[GIVEN INSTRUCTION]:
Rewrite the records from the line containing "Describe the element at coordinates (359, 45)" to the line containing "center [14, 226].", changing "Describe" to "Identify" and keeping everything else the same.

──────── RECORDED INFORMATION ────────

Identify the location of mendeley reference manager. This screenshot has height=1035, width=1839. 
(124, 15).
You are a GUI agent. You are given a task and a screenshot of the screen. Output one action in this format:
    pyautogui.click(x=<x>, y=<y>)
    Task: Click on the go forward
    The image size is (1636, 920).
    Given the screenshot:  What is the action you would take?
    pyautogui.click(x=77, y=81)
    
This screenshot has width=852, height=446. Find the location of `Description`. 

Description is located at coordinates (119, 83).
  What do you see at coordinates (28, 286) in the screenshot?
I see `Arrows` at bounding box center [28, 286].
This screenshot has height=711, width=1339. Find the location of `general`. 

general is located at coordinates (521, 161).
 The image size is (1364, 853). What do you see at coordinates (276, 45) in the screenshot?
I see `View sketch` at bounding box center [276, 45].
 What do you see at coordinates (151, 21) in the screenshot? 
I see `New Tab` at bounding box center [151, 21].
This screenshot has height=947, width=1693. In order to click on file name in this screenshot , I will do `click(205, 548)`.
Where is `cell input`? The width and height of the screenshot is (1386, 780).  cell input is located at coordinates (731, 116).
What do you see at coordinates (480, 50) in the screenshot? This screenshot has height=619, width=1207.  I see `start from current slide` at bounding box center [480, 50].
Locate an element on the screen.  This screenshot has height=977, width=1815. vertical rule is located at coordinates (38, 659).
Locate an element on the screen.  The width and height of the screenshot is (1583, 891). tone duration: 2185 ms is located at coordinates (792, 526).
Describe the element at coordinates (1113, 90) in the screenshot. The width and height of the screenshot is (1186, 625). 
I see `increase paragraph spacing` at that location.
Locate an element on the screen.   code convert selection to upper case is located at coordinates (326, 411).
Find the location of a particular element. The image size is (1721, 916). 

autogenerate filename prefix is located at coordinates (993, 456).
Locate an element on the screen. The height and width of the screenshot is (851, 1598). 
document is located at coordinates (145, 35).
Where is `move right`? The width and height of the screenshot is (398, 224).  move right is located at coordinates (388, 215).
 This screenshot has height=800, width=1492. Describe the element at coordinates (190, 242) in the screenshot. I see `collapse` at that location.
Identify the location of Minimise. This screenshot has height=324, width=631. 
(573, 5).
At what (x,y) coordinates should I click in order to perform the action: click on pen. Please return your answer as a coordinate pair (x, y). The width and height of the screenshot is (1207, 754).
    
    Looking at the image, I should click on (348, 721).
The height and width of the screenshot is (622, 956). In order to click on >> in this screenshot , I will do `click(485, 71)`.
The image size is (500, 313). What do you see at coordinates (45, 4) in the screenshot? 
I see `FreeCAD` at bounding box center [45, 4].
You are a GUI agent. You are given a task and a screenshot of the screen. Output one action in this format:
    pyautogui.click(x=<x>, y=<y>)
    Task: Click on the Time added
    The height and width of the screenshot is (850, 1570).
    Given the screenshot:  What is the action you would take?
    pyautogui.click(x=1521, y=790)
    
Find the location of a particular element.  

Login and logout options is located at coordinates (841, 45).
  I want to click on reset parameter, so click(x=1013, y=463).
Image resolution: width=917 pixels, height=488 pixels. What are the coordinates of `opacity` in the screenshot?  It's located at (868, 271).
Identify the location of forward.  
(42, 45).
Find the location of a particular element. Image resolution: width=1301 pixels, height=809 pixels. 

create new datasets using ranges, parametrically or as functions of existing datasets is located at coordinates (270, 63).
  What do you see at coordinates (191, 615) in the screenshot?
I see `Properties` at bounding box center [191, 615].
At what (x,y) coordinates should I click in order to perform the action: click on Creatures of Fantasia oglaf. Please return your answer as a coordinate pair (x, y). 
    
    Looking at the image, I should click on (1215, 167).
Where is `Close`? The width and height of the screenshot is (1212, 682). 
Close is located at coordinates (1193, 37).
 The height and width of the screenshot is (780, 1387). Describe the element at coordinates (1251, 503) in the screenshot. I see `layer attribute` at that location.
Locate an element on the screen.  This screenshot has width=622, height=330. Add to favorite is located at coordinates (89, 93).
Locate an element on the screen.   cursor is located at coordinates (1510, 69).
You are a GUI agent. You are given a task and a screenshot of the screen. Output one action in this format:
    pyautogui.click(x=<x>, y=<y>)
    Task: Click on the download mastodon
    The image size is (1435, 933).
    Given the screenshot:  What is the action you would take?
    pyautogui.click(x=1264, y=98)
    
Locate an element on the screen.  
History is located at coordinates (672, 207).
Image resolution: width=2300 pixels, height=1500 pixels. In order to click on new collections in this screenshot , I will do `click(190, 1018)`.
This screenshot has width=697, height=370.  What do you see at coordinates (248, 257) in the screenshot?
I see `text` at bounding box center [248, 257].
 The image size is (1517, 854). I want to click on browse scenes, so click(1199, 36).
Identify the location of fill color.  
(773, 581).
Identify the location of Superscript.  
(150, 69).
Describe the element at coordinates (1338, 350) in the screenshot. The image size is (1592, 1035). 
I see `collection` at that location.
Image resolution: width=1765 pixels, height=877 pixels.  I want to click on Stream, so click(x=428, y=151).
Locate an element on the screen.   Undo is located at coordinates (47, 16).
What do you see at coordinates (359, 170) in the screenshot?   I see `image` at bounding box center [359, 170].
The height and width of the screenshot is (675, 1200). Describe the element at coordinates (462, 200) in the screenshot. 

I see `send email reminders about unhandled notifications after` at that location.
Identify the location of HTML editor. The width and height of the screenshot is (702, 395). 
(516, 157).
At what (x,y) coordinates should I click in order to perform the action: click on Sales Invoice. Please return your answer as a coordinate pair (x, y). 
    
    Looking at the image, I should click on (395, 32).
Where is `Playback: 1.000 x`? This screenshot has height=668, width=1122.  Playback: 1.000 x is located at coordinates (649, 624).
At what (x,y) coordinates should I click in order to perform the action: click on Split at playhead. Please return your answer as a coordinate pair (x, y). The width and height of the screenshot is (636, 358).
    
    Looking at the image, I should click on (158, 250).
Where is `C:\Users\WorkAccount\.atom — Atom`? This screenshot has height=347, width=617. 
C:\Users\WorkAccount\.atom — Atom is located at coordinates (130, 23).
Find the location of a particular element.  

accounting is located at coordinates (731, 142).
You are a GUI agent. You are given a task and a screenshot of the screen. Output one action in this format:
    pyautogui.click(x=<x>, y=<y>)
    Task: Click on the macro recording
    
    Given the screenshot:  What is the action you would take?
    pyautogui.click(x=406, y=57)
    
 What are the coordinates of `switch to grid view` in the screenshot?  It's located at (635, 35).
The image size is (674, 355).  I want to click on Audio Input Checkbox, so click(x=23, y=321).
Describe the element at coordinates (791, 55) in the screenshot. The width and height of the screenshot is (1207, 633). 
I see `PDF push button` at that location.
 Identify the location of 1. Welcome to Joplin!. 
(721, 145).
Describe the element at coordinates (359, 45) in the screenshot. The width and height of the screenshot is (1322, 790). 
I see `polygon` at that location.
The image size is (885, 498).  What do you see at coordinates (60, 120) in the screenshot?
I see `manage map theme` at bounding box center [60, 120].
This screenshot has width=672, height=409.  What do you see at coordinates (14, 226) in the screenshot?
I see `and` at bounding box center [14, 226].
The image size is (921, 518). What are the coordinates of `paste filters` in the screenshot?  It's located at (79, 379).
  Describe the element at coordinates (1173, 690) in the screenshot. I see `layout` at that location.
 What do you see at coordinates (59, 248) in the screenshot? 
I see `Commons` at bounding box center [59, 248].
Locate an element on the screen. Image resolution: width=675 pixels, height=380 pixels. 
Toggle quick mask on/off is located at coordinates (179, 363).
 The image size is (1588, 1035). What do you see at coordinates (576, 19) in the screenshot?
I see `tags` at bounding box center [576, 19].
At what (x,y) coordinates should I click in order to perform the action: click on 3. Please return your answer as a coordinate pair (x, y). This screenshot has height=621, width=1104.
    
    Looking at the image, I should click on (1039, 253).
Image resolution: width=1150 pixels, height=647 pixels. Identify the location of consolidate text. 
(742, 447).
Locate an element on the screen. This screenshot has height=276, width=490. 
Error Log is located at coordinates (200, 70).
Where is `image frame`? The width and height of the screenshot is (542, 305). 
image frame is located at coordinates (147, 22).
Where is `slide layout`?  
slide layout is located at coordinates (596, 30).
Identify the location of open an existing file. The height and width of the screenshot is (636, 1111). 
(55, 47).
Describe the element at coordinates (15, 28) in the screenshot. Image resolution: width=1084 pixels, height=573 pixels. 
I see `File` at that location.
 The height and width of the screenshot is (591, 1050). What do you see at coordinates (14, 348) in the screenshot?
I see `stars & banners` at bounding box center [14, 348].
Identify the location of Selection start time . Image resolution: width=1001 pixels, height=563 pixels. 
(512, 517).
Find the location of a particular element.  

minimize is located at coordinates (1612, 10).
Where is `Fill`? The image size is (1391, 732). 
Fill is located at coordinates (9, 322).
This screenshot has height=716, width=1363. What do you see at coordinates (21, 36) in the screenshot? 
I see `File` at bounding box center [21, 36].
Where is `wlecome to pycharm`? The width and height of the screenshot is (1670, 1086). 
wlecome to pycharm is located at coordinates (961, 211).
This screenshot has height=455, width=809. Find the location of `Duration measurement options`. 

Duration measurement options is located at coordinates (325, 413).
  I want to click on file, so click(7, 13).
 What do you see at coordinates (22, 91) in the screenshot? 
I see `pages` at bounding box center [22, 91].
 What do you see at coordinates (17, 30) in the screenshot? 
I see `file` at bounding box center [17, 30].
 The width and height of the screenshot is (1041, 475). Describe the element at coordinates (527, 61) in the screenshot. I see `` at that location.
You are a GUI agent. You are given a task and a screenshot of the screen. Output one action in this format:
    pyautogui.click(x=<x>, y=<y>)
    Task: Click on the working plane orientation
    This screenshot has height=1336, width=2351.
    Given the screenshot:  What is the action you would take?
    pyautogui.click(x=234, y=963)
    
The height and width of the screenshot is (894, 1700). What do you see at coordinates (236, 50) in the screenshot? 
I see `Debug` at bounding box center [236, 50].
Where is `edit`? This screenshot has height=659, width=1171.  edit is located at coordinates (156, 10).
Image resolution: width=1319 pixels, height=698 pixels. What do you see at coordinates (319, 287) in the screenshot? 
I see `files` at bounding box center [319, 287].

────────

[TASK ANSWER]:
Identify the element at coordinates (359, 45) in the screenshot. The width and height of the screenshot is (1322, 790). 
I see `polygon` at that location.
The image size is (885, 498).  What do you see at coordinates (60, 120) in the screenshot?
I see `manage map theme` at bounding box center [60, 120].
This screenshot has width=672, height=409.  What do you see at coordinates (14, 226) in the screenshot?
I see `and` at bounding box center [14, 226].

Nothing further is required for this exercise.